Uma pesquisa envolvendo mais de 150 cientistas brasileiros e de outros países, fruto de uma cooperação que garantiu o sequenciamento do genoma do novo coronavírus no Brasil, identificou 104 cepas (linhagens) iniciais do vírus no País. Os pesquisadores analisaram 427 amostras, de 21 estados. Destas, três predominam. Uma das linhagens se concentra no Ceará, conforme explica o pesquisador Darlan da Silva Cândido, cearense de Quixeramobim, que estuda na Universidade Oxford, no Reino Unido, e é um dos realizadores do estudo.
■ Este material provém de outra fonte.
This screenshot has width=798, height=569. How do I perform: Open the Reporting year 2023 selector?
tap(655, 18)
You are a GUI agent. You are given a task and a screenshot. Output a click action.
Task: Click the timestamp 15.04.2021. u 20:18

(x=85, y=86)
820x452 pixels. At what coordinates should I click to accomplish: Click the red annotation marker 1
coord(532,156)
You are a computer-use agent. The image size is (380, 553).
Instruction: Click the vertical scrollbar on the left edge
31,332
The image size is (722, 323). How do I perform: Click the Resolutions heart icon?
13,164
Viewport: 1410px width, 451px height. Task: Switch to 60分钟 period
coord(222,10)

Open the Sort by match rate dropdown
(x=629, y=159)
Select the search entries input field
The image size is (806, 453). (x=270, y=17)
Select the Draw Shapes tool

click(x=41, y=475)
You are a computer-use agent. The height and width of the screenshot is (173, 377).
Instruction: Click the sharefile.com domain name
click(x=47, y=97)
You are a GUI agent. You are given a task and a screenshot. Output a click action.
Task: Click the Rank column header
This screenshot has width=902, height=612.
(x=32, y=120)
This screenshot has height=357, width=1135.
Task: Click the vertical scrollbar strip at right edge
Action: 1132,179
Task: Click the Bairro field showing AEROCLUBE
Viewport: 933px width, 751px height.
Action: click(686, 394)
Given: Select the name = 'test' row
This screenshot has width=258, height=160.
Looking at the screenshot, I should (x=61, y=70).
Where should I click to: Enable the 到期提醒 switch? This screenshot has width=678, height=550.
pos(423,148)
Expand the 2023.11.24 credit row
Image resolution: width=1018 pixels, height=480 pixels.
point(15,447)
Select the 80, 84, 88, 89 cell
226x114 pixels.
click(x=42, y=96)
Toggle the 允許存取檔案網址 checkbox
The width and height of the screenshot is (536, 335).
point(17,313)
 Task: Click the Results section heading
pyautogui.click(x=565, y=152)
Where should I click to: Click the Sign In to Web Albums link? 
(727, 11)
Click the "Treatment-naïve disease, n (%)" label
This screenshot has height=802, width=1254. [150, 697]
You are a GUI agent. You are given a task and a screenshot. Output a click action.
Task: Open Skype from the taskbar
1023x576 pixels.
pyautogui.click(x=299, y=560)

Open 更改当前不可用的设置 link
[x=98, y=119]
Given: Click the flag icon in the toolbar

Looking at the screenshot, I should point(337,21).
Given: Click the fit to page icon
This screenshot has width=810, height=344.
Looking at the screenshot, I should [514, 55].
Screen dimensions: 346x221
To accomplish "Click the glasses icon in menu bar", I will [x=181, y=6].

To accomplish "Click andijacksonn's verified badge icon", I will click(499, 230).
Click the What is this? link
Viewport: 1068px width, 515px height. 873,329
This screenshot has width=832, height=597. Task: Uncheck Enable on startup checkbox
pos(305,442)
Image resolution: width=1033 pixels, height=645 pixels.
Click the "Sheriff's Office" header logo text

O achado desta cepa diferenciada no Ceará, conforme Darlan, não precisa "causar alarme". O pesquisador explica que isto ocorre porque o vírus passa por mutação. Algumas vezes, essa mudança pode influenciar de modo a aumentar a transmissão ou a severidade dos casos. Mas, por enquanto, não é possível fazer esse tipo de afirmação em relação às linhagens encontradas no País. Outra cepa predominante está em São Paulo e a terceira circula em 16 estados brasileiros. Nesta quinta-feira (23), um artigo, fruto da pesquisa, foi publicado na revista Science, um dos mais renomados periódicos científicos no mundo.